Protecting Spreadsheet

A

Ashman

Hi all,

I have developed a spreadsheet that I am planning on selling. I am offering
a free trial of my spreadsheet, and after 30 days, it lock the user out.
This does not stop the user from downloading another version.

Is there anything in excel or some coding that will remember if someone has
downloaded the trial version before?

Any help would be much appreciated.

Thanks

Jason
 
V

Vasant Nanavati

Nothing that cannot be circumvented. Also, how do you plan on "locking the
user out?"
 
D

Dave Peterson

You might be able to put something into the windows registry and check it when
you open the workbook.

But if you can put it there, then anyone can clean it up. So it's not
foolproof.

Look in VBA's help for GetSetting and SaveSetting for examples.

But this would also depend on having your project protected--and that protection
can be bypassed pretty quickly.
 
D

dominicb

Good evening Jason

You could use the SaveSetting and the GetSetting instructions to writ
a key to the registry - this could be used to highlight whether a P
has used this particular software before. Be aware, however that Exce
applications can be "broken", VBA project passwords can be remove
fairly easily by those in the know - and if someone knows how to remov
a VBA password, they'll know enough about VBA to trace what you've don
and remove it.

HTH

Dominic
 
W

William Benson

I am more optimistic that controlling the distribution / the integrity of
the code would be more a business software developers concern, than people
not paying the licensing fee. And even where we've come to expect no honor
in the population at large - downloaded music - I just read tonight that
iTunes downloads has eclipsed P2P music downloads.

http://news.yahoo.com/news?tmpl=story&cid=620&ncid=620&e=3&u=/nf/20050608/bs_nf/36124

Would any of the developers in this forum care to share their thoughts for
naive souls like myself to learn from?

Thanks...
 
V

Vasant Nanavati

I'm not a developer, but have been around Excel NGs for many years. And I
can tell you that most "real" Excel developers rely primarily on the honor
of the general public.

There is no good way to protect any Excel-based program from unethical
users. You have to deem it a cost of doing business.

Additionally, I find that those who post questions about "protecting" their
programs have a highly inflated view of the value of the same.

Just my $0.02.

--

Vasant



William Benson said:
I am more optimistic that controlling the distribution / the integrity of
the code would be more a business software developers concern, than people
not paying the licensing fee. And even where we've come to expect no honor
in the population at large - downloaded music - I just read tonight that
iTunes downloads has eclipsed P2P music downloads.

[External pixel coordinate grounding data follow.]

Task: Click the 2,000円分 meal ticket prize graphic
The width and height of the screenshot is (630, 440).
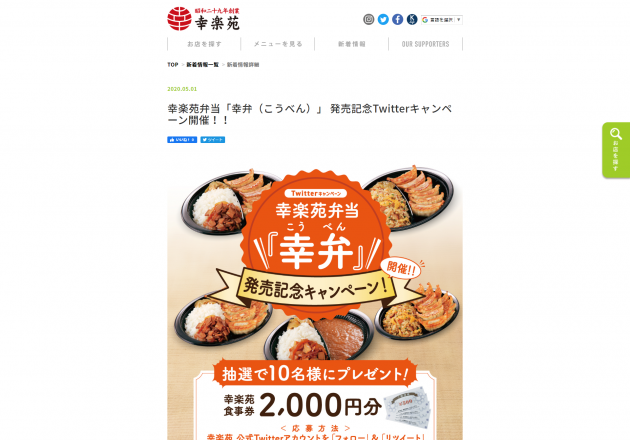Action: 321,405
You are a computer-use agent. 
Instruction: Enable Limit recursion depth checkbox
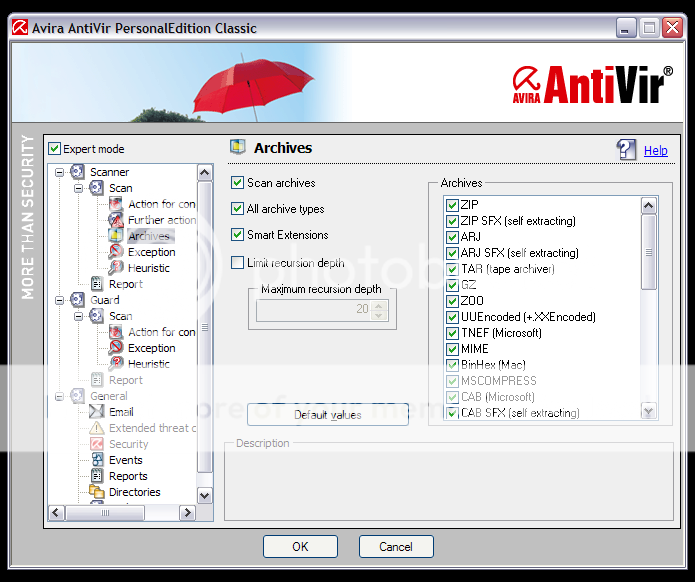click(x=238, y=263)
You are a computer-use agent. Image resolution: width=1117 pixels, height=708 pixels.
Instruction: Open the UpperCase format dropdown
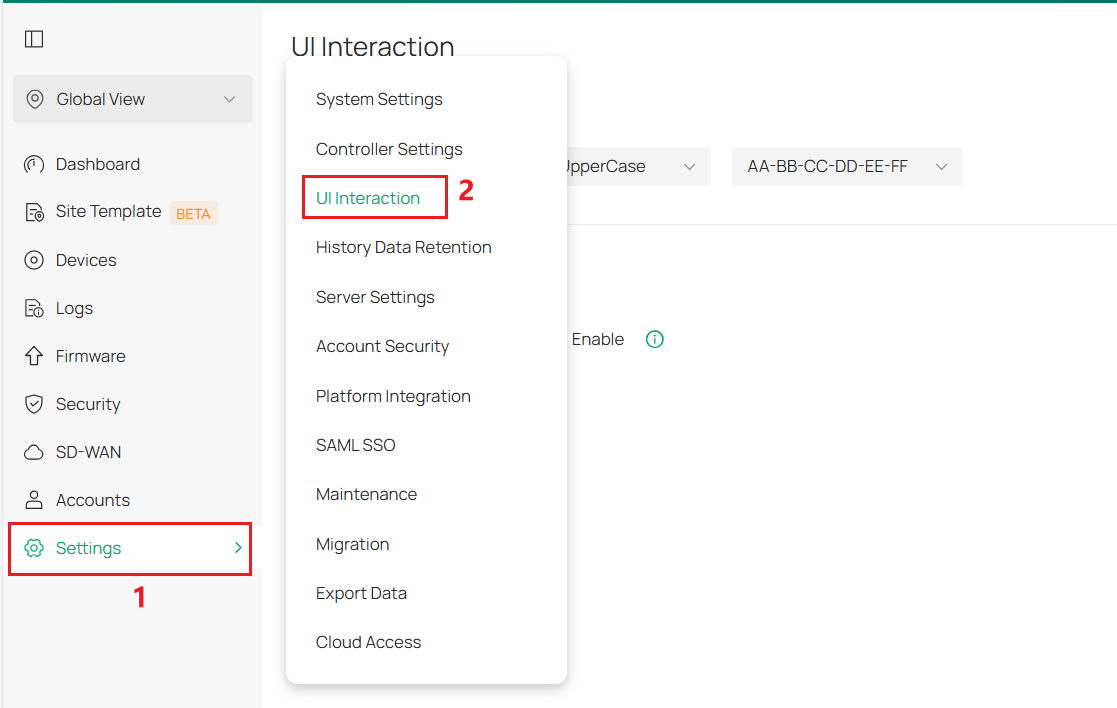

http://news.yahoo.com/news?tmpl=story&cid=620&ncid=620&e=3&u=/nf/20050608/bs_nf/36124

Would any of the developers in this forum care to share their thoughts for
naive souls like myself to learn from?

Thanks...
 
J

John.Greenan

If you mean just a simple spreadsheet - with no code - then there's nothing
you can do. Any VBA code can be hacked in minutes - just google "excel
password protection" for tools to do this. The safer way to do this is write
the code as VB and compile into a COM add-in for excel. Then have this look
at the registry for a hidden value. But, it's trivial to see what is being
written and read from the registry (regspy is one such tool) so you cannot
really do this.

For what it's worth, I think you are better off compiling the code with a
drop dead date. Then the "bad" user will have to change their system clock
to get the code to work.

Generally, this does not work too well, except in the case where the user
supplies parameters that you compile into the code, but that's very very
messy.
 
D

Dave Peterson

I agree with Vasant.

Protection will keep the non-curious honest users out. But even the honest
curious may be overwhelmed by the challenge <bg>.